Work out how many lines of the data hold the string "Игорь", and reply with that number alone.

____ Supplied material

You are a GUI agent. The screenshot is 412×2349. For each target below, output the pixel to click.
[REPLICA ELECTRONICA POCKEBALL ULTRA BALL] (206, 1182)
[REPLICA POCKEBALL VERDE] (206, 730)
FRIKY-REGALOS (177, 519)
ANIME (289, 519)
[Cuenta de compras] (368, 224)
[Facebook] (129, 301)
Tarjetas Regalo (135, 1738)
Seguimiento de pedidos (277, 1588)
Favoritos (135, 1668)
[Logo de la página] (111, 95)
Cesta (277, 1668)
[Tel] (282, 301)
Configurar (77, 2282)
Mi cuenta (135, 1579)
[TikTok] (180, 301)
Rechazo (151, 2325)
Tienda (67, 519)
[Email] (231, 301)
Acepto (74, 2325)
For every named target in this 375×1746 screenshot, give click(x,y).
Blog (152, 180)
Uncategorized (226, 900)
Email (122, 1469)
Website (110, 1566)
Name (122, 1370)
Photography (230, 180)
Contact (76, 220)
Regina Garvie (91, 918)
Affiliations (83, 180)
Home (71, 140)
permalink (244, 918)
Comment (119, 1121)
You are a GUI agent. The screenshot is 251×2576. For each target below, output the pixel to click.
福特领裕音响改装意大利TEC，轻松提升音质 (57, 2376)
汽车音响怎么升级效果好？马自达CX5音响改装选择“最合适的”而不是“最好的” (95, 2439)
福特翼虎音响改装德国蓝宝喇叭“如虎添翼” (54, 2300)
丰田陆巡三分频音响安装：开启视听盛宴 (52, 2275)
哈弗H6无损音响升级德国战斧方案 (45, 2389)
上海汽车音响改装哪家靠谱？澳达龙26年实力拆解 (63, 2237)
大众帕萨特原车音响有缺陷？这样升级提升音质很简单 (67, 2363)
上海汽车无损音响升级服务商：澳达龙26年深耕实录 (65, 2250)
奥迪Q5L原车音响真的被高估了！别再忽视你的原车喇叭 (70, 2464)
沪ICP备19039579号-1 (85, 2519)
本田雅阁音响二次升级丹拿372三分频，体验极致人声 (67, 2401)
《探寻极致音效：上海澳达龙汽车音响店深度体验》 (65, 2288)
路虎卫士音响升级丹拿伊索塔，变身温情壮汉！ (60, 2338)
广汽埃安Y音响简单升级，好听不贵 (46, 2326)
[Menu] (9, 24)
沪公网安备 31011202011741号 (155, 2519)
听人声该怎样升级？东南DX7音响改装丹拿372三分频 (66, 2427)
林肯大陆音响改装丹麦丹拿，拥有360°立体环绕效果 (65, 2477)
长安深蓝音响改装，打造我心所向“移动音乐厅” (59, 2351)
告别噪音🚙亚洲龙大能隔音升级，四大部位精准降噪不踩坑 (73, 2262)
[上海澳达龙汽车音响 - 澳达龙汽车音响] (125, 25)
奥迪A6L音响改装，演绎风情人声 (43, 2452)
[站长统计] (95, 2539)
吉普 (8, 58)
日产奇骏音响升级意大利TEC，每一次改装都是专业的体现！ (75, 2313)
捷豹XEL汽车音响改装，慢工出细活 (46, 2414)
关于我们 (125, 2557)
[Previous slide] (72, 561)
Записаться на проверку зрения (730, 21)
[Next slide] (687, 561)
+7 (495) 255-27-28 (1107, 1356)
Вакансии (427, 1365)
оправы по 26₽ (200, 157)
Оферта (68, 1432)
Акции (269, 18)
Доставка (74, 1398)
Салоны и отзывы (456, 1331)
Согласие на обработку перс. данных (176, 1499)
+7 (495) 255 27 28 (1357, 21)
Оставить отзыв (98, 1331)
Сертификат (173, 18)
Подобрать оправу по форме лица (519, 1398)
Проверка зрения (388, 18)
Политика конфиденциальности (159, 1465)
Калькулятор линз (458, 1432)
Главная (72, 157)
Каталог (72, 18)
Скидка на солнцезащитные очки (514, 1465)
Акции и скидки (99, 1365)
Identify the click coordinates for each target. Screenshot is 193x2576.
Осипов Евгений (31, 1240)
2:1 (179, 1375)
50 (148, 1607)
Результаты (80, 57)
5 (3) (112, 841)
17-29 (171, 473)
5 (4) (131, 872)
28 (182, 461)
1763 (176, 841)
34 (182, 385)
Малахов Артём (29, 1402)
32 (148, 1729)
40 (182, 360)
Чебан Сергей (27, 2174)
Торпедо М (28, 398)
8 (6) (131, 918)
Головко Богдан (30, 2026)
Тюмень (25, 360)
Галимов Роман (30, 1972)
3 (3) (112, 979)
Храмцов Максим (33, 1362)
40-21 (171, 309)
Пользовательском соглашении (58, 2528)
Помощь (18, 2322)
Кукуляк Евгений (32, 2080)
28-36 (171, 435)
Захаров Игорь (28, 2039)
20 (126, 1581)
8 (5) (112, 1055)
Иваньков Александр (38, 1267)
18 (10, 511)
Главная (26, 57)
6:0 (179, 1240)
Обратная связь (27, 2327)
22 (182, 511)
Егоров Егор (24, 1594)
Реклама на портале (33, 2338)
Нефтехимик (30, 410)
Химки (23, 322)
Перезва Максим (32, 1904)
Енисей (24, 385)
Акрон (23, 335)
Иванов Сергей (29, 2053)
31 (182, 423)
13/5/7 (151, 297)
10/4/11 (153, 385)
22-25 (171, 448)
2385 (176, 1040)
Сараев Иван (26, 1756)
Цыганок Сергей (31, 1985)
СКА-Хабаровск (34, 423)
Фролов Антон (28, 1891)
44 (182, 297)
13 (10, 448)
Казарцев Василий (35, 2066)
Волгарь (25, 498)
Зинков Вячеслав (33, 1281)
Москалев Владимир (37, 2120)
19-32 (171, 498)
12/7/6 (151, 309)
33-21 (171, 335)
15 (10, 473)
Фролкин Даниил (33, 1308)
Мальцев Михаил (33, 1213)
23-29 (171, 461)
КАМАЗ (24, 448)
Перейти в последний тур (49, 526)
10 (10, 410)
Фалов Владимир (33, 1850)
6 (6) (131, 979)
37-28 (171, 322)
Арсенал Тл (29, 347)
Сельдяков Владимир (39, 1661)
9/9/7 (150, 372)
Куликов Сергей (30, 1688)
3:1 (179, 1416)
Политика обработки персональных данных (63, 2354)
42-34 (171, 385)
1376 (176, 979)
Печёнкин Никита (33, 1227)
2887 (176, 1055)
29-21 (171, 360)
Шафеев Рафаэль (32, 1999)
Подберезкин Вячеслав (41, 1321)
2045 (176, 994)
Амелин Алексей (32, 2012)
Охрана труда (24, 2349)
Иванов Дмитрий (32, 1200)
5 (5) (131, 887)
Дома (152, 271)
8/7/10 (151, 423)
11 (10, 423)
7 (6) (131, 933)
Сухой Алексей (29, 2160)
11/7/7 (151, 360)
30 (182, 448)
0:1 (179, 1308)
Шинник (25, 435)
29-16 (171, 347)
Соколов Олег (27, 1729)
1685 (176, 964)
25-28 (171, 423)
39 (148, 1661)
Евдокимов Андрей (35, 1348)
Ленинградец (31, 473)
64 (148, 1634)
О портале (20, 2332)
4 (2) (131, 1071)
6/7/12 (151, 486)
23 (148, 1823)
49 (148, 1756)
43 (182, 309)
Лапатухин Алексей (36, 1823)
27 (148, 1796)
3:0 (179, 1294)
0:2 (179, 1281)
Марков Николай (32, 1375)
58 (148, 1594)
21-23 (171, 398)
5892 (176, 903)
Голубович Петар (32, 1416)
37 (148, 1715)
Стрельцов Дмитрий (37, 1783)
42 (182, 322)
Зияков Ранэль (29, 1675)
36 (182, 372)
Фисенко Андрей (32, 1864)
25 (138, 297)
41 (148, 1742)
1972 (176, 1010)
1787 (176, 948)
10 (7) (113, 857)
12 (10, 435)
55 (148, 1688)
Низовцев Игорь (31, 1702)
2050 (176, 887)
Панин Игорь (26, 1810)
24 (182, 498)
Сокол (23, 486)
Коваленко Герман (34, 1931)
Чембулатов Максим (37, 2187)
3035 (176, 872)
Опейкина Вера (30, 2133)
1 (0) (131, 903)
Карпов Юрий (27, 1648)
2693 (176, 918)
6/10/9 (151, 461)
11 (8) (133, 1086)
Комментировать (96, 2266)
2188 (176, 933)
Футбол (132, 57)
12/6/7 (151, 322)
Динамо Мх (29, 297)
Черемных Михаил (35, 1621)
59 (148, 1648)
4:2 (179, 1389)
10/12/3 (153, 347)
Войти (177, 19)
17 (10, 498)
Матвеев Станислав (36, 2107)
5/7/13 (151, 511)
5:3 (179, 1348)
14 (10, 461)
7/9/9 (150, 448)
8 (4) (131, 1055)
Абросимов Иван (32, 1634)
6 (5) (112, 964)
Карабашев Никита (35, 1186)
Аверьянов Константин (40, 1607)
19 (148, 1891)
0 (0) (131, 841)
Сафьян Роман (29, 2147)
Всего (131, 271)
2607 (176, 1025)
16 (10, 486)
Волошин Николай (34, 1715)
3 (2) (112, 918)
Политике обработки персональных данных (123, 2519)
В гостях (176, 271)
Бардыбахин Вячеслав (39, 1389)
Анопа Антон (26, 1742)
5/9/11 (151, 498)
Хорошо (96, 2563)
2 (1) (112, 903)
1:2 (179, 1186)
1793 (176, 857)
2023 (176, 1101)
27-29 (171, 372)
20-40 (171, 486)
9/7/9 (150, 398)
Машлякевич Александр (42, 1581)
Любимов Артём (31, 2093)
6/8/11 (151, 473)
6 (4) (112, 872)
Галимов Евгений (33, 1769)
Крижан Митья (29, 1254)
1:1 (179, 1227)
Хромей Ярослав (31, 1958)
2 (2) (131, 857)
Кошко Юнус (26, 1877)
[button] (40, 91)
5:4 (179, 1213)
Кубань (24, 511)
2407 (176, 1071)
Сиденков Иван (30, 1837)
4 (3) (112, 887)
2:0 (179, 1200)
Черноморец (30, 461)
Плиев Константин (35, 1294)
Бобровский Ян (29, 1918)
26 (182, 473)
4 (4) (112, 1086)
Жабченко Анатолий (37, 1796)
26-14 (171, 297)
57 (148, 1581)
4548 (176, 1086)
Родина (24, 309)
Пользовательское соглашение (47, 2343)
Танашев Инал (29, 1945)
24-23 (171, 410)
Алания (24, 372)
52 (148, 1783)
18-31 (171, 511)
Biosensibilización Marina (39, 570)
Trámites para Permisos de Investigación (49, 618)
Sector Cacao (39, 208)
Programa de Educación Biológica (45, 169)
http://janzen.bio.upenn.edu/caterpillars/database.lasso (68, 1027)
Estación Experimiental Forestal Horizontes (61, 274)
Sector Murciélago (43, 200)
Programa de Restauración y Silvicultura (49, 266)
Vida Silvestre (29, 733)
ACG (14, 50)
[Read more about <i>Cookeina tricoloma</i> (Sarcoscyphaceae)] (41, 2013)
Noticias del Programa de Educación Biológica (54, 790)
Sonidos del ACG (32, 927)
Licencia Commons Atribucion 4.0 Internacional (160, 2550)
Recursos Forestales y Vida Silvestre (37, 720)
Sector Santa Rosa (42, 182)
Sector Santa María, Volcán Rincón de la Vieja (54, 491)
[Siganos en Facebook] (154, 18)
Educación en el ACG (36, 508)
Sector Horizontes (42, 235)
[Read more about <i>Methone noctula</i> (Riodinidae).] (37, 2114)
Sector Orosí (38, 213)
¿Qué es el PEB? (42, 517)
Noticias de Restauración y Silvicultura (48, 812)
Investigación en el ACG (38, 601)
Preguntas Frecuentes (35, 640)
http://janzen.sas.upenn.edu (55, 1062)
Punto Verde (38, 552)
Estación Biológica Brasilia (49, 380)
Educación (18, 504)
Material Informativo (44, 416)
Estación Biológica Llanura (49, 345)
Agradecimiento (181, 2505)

________

▶ **Answer box**
3